> Task requirements
Nothing but the lines from the one showing "The image size is (1064, 657)." through the final line of the data below belongs in the answer, duplicated exactly and without pictures.
Extracted material START
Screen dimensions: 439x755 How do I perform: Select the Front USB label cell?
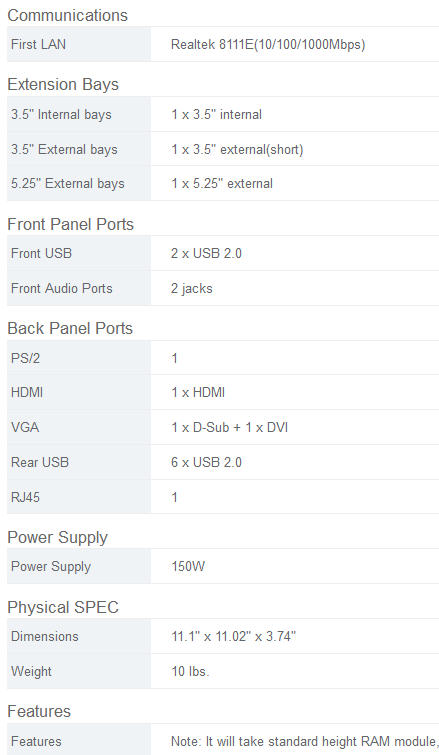coord(79,253)

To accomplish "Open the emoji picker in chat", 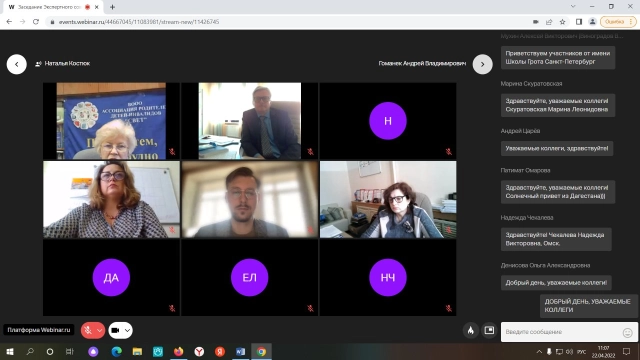I will coord(627,333).
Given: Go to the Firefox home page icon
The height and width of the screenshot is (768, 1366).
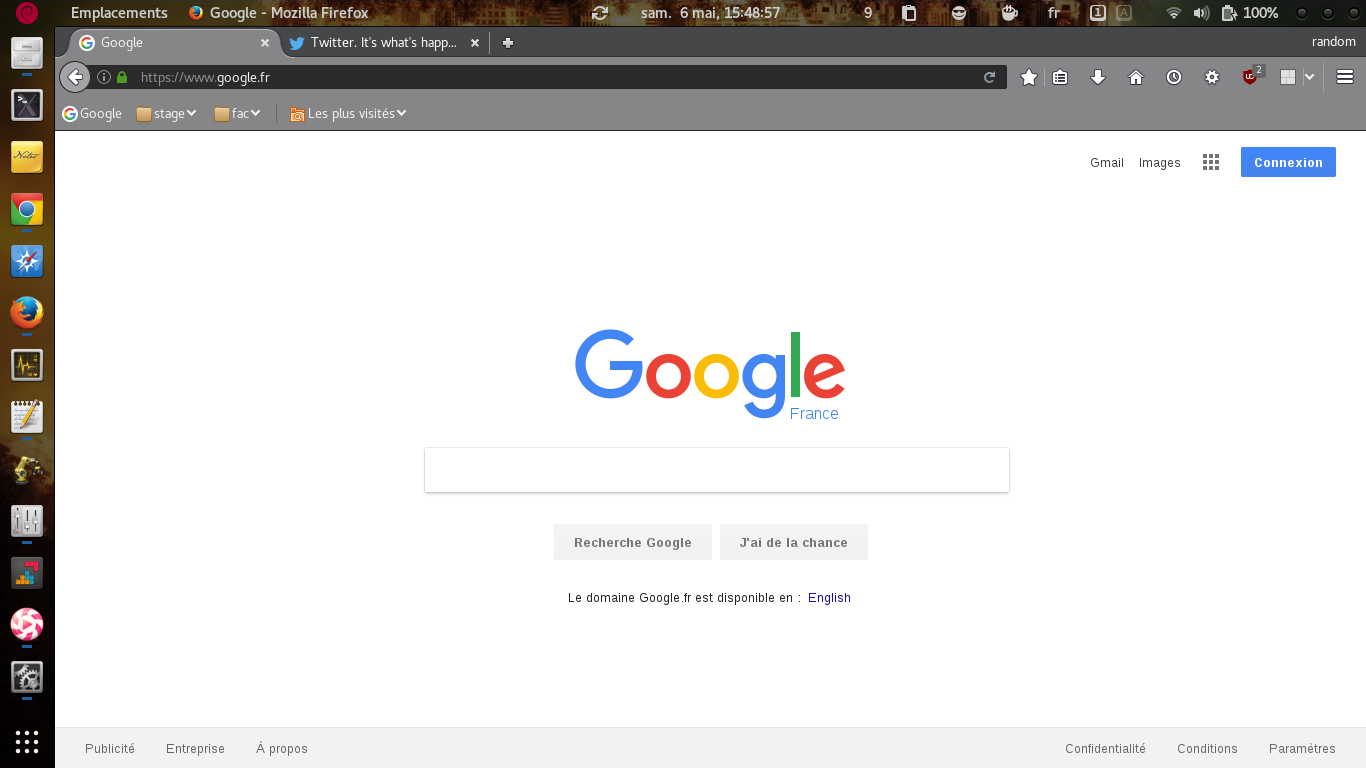Looking at the screenshot, I should click(1136, 77).
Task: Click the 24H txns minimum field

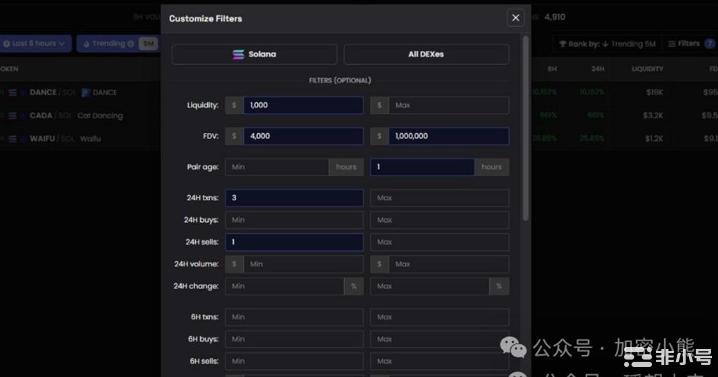Action: pos(294,198)
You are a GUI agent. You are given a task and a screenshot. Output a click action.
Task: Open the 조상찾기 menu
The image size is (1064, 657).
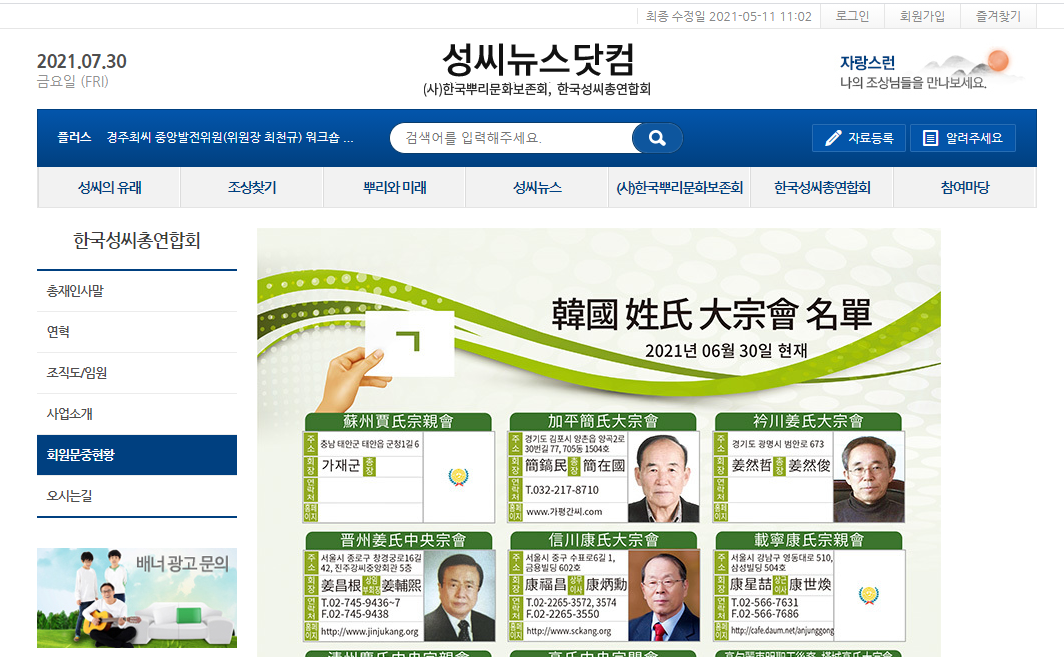pyautogui.click(x=252, y=187)
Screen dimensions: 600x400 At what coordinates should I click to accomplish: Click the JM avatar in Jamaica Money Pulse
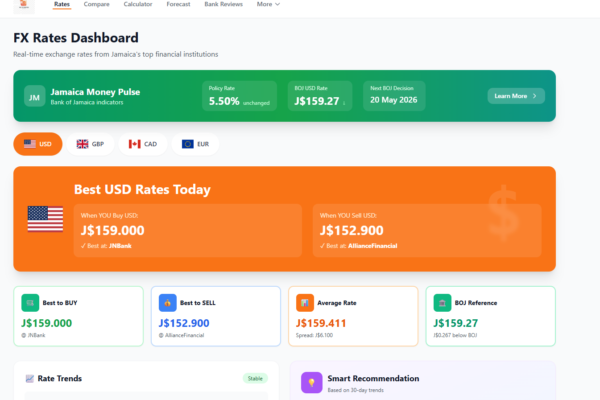tap(34, 96)
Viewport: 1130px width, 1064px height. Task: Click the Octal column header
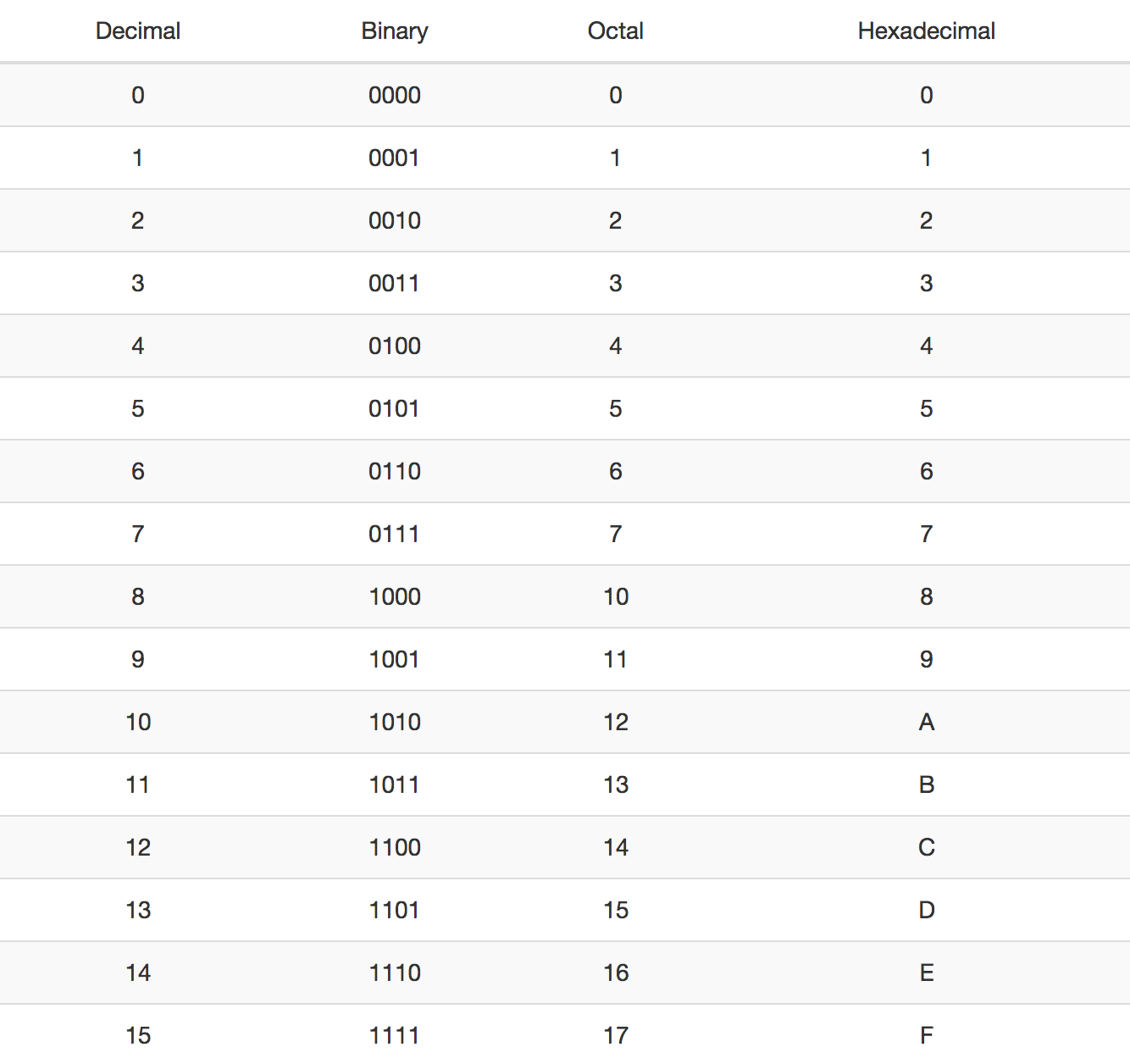[x=616, y=31]
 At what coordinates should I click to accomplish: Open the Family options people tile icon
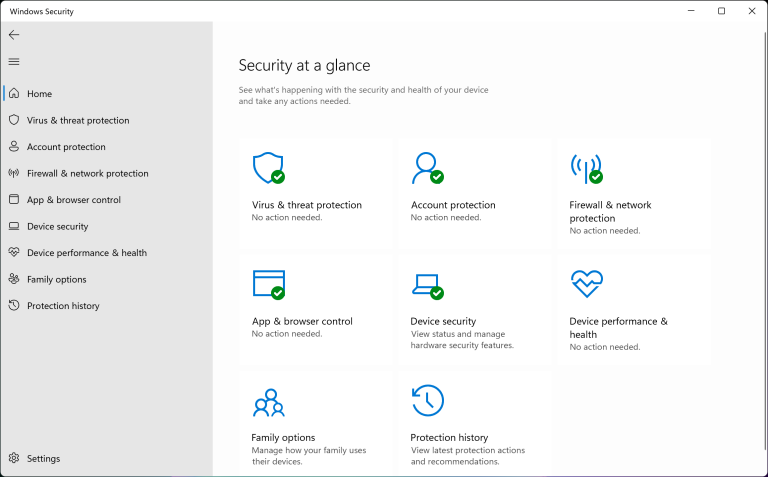coord(268,403)
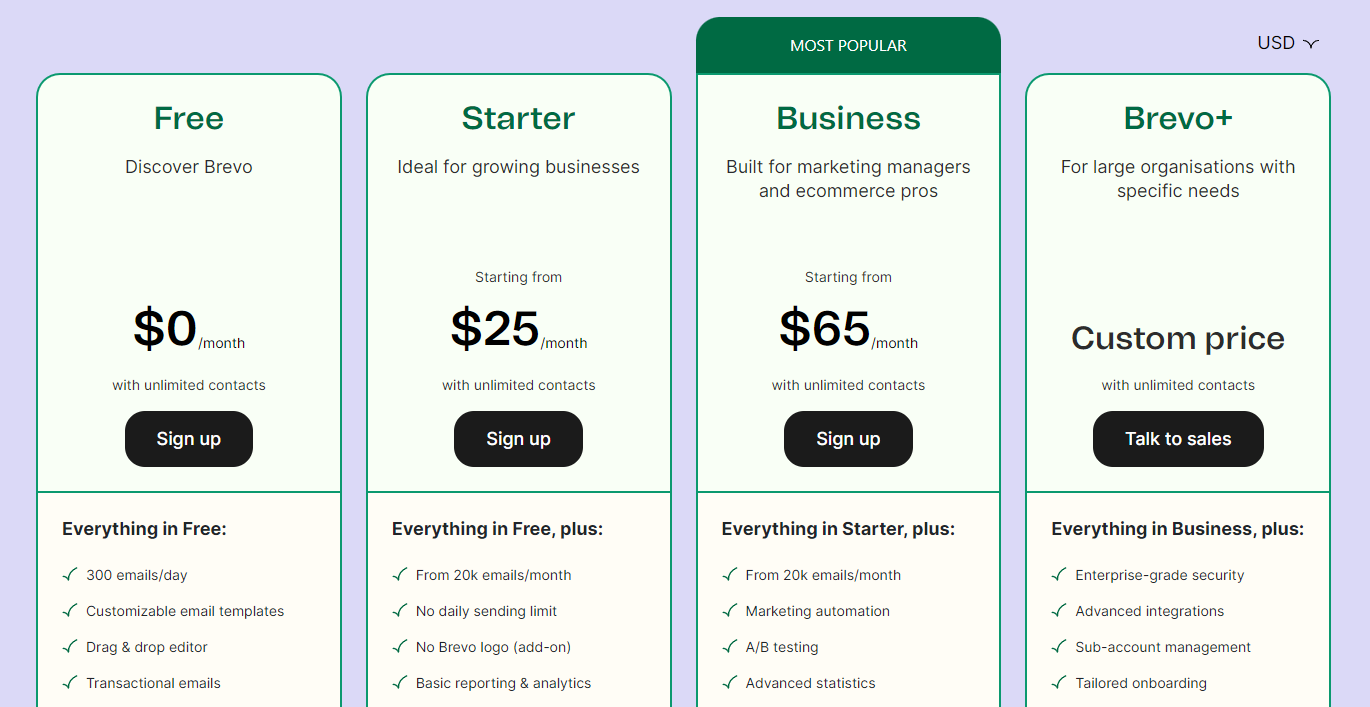Click the checkmark beside 300 emails/day
The height and width of the screenshot is (707, 1370).
coord(70,575)
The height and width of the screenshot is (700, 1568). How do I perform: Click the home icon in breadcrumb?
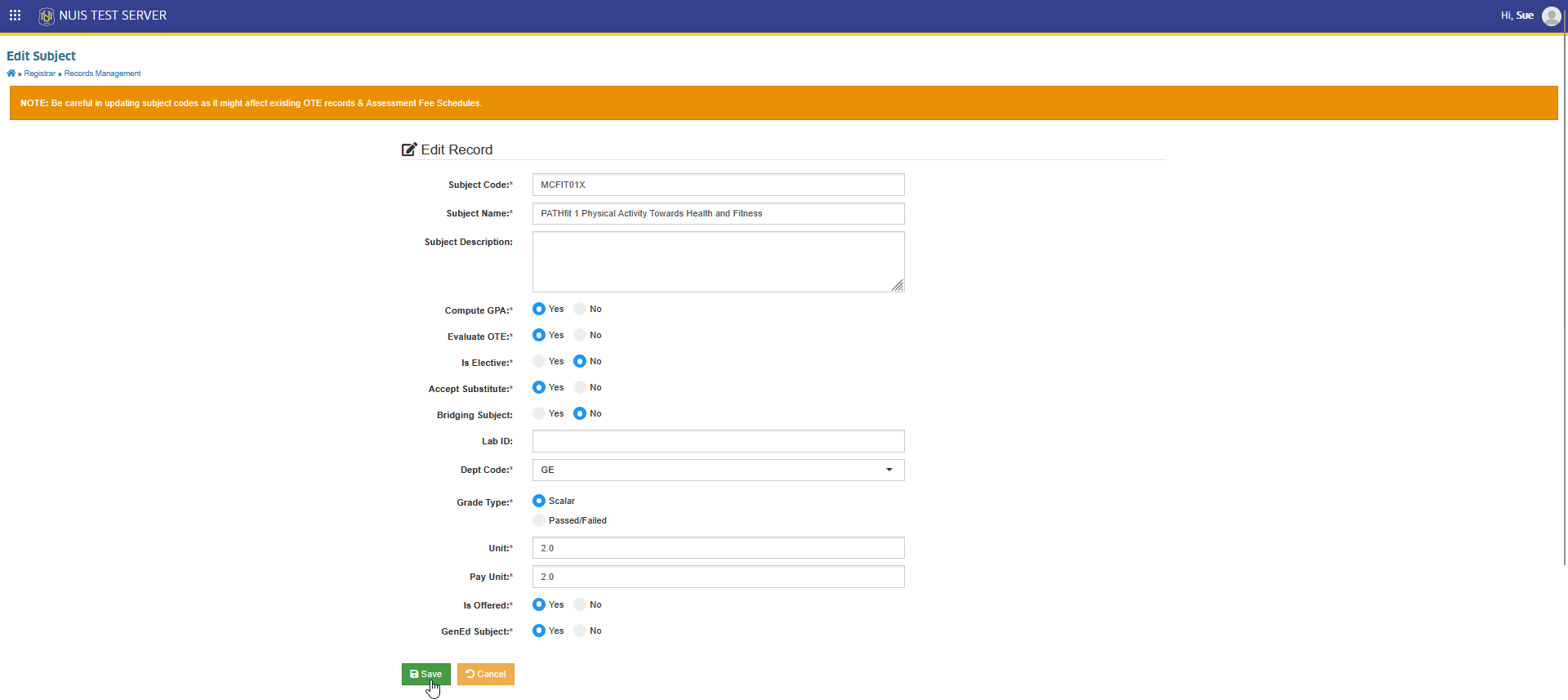tap(11, 74)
Extracted material END
> Solution to the exercise
The image size is (1064, 657).
pyautogui.click(x=252, y=187)
Screen dimensions: 600x400 At what coordinates should I click to accomplish: Click the JM avatar in Jamaica Money Pulse
tap(34, 96)
Viewport: 1130px width, 1064px height. Task: Click the Octal column header
[x=616, y=31]
 At what coordinates should I click to accomplish: Open the Family options people tile icon
coord(268,403)
Click the checkmark beside 300 emails/day
The height and width of the screenshot is (707, 1370).
coord(70,575)
The height and width of the screenshot is (700, 1568). How do I perform: Click the home icon in breadcrumb?
tap(11, 74)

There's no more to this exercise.